===== ТЕКСТ =====

Я позволю себе, однако, дать совет другу-читателю. Пусть тот, кто хочет найти святого Франциска, едет в монастырь святого Дамиана или на Верну. Там он найдет его живым и истинным лучше, чем в любой книге, кем бы она ни была написана.


Когда благочестивый странник поднимется по дорожкам Ассизи и будет находиться в некоторой нерешительности, потому что внизу, на перекрестке, между двумя каменными домишками и маленькой церковью, он увидит мелькнувшую рясу брата, и ему покажется, что он оказался перед святым Франциском, пусть тогда этот благочестивый странник пойдет по дороге Порта Нуова и спустится по тропинке, которая выводит на равнину; кипарисы издалека укажут ему нужное место; небо, горы, краски природы, ностальгическая песня крестьян оставят в нем уверенность, что среди тех олив еще сохраняется многое от живого первоначального францисканства. В темной церкви святого Дамиана, на хорах святой Клары, поднявшись по узким лестницам, среди тех каморок и каморочек, сидя за грубыми столами и восхищаясь старыми картинами, среди этих грубо обтесанных камней, он сначала почувствует себя, современного человека, как-то неловко, в противоречии с этим местом и с его поэзией. Но потом душа преодолеет это первое ощущение; и, если душа благочестивого странника францисканская, она вся наполнится сладкой поэзией доброты, бедности и простоты, спокойной радости, чуть-чуть тронутой тоской; он словно будет вдыхать новый воздух среди этих келий и часовен; тогда губы раскроются для простой молитвы; благочестивый странник склонит голову и более, чем когда-либо, почувствует рядом с собой в этой тишине вочеловечившегося Бога. Если потом он, поднявшись, пройдет по каким-то темным лестницам и достигнет маленького садика святой Клары, который раскинулся на Сполетской долине, вся эта безмятежная, спокойная умбрийская природа войдет в него, и ему покажется, что голоса птиц сопровождают гимн Брата Франциска творениям; сладость поднимется к сердцу и смягчит его; тогда странник, ищущий мира, поймет, что такое францисканское спокойствие.

===== ИЗВЛЕЧЁННЫЕ ЗАПИСИ =====

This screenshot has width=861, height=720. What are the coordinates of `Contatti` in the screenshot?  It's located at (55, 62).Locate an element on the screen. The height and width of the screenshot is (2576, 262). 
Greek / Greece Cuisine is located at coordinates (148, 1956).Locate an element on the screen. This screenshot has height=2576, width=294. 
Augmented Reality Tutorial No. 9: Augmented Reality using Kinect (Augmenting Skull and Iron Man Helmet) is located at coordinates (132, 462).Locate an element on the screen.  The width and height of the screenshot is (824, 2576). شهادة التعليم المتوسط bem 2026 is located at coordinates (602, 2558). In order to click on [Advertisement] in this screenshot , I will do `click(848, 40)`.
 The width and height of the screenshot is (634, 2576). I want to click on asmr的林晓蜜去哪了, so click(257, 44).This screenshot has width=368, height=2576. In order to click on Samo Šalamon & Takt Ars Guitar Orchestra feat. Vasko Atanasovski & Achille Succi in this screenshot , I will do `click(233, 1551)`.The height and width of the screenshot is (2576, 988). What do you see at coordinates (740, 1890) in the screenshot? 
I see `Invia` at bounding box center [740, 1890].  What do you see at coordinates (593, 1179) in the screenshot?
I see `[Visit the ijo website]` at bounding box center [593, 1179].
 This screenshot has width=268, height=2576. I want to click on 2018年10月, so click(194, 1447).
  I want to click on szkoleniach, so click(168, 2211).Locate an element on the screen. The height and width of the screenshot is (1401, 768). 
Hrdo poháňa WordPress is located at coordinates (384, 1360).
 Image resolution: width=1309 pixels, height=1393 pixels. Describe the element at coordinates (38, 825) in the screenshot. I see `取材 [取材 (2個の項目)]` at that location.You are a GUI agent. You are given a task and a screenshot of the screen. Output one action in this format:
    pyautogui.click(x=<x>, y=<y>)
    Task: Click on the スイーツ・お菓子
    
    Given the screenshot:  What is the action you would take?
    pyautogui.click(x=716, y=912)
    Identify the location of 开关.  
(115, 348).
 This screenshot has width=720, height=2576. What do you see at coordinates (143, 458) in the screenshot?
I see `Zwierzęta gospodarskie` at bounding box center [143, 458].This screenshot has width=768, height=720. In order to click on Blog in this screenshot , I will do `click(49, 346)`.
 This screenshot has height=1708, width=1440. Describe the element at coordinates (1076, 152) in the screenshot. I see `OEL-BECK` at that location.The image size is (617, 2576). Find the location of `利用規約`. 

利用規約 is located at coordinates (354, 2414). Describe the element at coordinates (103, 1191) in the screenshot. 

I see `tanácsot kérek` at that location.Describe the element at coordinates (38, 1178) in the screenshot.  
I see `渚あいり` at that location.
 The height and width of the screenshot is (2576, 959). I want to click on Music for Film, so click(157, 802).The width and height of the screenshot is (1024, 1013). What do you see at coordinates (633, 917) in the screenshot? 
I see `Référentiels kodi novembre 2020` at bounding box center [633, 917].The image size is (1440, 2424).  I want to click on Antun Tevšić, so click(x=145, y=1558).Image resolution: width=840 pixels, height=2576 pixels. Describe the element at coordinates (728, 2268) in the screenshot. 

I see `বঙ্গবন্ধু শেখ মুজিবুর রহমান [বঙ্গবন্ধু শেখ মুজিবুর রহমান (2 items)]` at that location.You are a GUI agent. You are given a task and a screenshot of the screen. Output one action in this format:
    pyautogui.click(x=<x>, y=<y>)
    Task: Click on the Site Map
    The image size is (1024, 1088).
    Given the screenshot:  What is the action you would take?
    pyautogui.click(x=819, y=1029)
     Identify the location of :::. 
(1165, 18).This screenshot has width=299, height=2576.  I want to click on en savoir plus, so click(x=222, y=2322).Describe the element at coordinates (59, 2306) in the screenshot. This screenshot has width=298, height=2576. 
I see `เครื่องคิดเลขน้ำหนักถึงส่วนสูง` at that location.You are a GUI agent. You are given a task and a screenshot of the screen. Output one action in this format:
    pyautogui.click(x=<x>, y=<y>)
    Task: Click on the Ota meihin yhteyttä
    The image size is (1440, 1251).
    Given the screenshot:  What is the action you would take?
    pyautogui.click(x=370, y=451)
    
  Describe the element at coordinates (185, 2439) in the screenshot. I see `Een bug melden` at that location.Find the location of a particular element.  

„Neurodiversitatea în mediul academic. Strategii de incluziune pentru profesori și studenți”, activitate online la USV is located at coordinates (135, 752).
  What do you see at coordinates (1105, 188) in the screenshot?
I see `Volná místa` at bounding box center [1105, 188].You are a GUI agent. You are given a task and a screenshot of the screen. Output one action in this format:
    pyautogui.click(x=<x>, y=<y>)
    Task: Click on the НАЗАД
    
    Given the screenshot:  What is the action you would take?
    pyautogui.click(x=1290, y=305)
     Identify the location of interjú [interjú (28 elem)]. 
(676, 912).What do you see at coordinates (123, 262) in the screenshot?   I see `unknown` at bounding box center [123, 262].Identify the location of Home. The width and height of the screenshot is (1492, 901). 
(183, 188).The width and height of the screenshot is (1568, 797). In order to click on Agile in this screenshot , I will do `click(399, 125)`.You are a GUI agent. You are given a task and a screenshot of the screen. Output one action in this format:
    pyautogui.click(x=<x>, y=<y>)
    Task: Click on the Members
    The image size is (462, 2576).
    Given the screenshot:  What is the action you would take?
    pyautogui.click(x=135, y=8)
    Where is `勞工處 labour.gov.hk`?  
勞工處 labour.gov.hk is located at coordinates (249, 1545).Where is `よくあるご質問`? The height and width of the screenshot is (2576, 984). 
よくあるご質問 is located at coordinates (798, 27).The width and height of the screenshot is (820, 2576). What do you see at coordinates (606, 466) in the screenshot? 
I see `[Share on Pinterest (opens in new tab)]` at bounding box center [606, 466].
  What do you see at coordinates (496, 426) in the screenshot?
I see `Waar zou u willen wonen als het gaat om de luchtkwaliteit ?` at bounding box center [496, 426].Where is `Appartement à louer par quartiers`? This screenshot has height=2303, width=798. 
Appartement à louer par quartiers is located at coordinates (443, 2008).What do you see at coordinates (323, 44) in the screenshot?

=====

ЗАДАНИЕ 1:
Пожалуйста, ответьте по тексту о святом Франциске:
(a) Куда автор советует ехать тому, кто хочет найти святого Франциска?
(b) По какой дороге должен пойти благочестивый странник, чтобы спуститься по тропинке на равнину?
(c) На какую долину раскинулся маленький садик святой Клары?
ЗАДАНИЕ 2: Напишите, что следует дальше в тексте о святом Франциске, начиная сразу после его последнего предложения.

РЕЗУЛЬТАТ 1:
(a) В монастырь святого Дамиана или на Верну.
(b) По дороге Порта Нуова.
(c) На Сполетскую долину.

РЕЗУЛЬТАТ 2:
А если, напротив, благочестивый странник, желающий проникнуть в смысл тайны святого Франциска, поднимется по обрыву, который ведет к заросшей диким лесом Верне и, утомившись в чаще, вернется к часовне, напоминающей о божественном даре стигматов, или погрузится в молитву под Сассо Спикко, то он почувствует, как у него леденеет сердце и дрожь пробегает по телу: его поразит мысль о смерти, и желание покаяться охватит его душу; но и там, когда первое впечатление будет побеждено, ему покажется, что он видит, как оживает Христос, созданный мастерством Делла Роббья, поднявшийся между небом и землей на кресте; Его измученная плоть вновь согревается жизнью, кровь течет по жилам и возвращает живые краски телу, божественный лик дышит блаженной сладостью; и вот, эти ладони уже не прибиты гвоздями, и руки отделяются от креста и обнимают смиренного, простого, маленького человека, который стоит рядом с Иисусом и говорит с Ним самыми прекрасными словами, какие может породить сердце. Страннику покажется, что он слышит, как умирающий Иисус предлагает: «Подражай Мне, душа Моя, как он подражал Мне».


Так святой Франциск помогает нам найти, понять и полюбить через Иисуса Христа и Иисуса Христа Распятого назначение нашей жизни на земле. Эта жизнь - страдание и нужда; но горечь обращается в сладость, а слезы превращаются в улыбку, если они поняты и оценены через Того, Кто умер за людей. И это происходит с теми, кто учится у святого Франциска любить в Иисусе Христе наше христианское призвание и любую миссию, которую Отец Небесный доверил нам в жизни.